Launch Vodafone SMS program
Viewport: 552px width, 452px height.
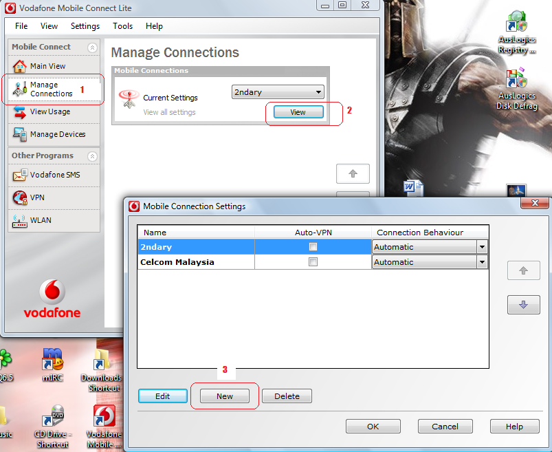pos(54,175)
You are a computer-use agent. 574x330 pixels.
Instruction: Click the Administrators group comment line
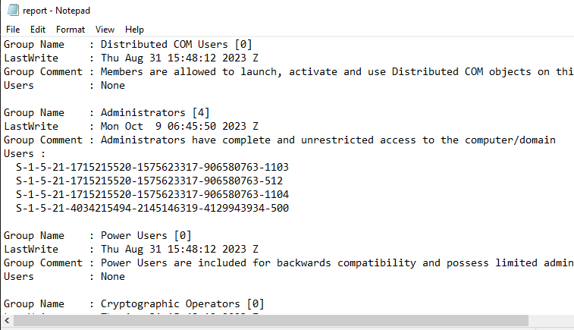click(x=280, y=140)
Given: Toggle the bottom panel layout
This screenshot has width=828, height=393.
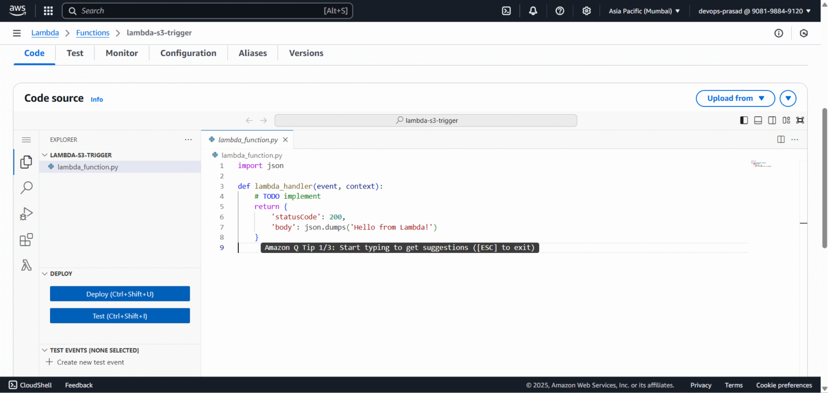Looking at the screenshot, I should click(758, 120).
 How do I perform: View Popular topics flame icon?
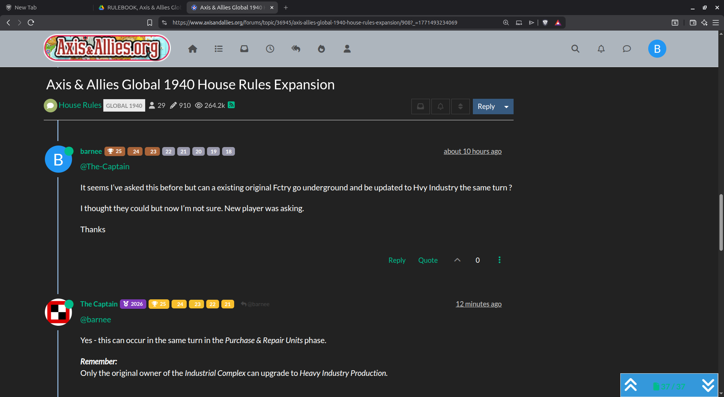(321, 49)
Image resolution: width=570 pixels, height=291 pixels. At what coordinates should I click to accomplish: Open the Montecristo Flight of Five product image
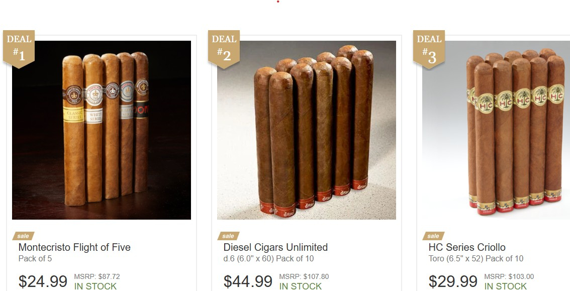(102, 130)
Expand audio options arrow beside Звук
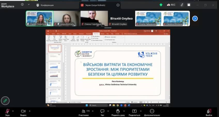219x117 pixels. coord(13,111)
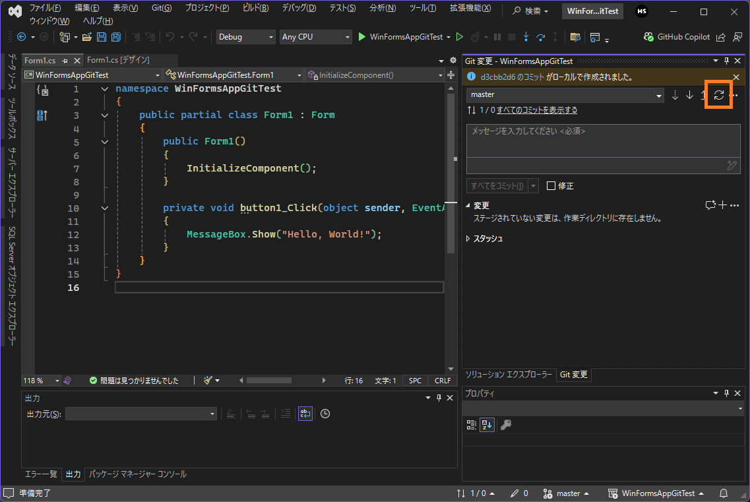Click the すべてのコミットを表示する link
Screen dimensions: 750x502
tap(536, 110)
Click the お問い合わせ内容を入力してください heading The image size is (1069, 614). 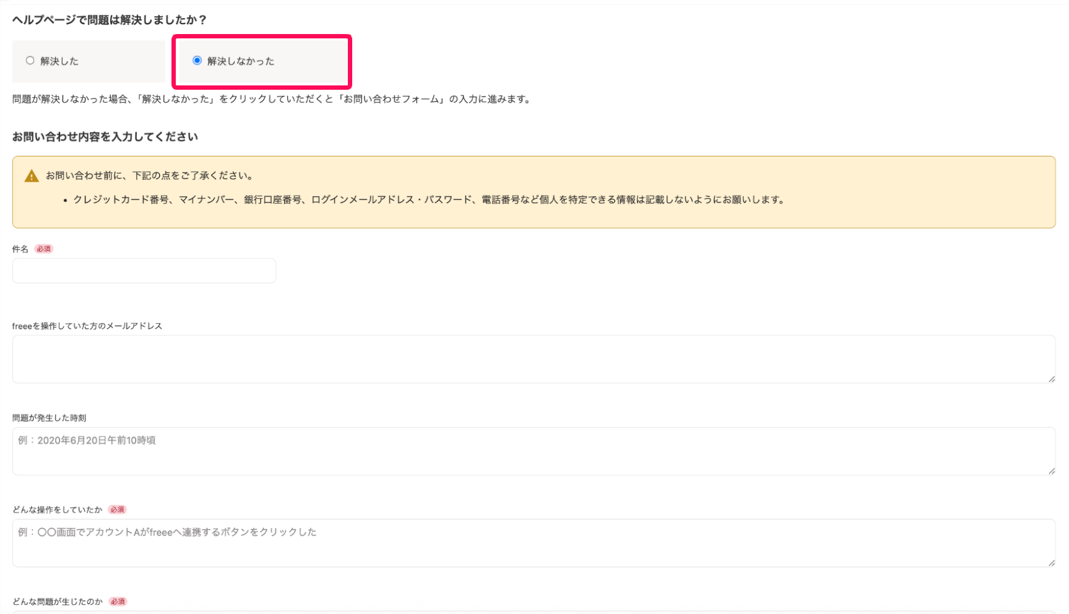tap(105, 136)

════════

Task goal:
List every line in the items above that contains the string "width". Case counts.

Problem solution:
Viewport: 552px width, 452px height.
This screenshot has width=828, height=393.
Image resolution: width=570 pixels, height=291 pixels. At what coordinates should I click to accomplish: Open the Montecristo Flight of Five product image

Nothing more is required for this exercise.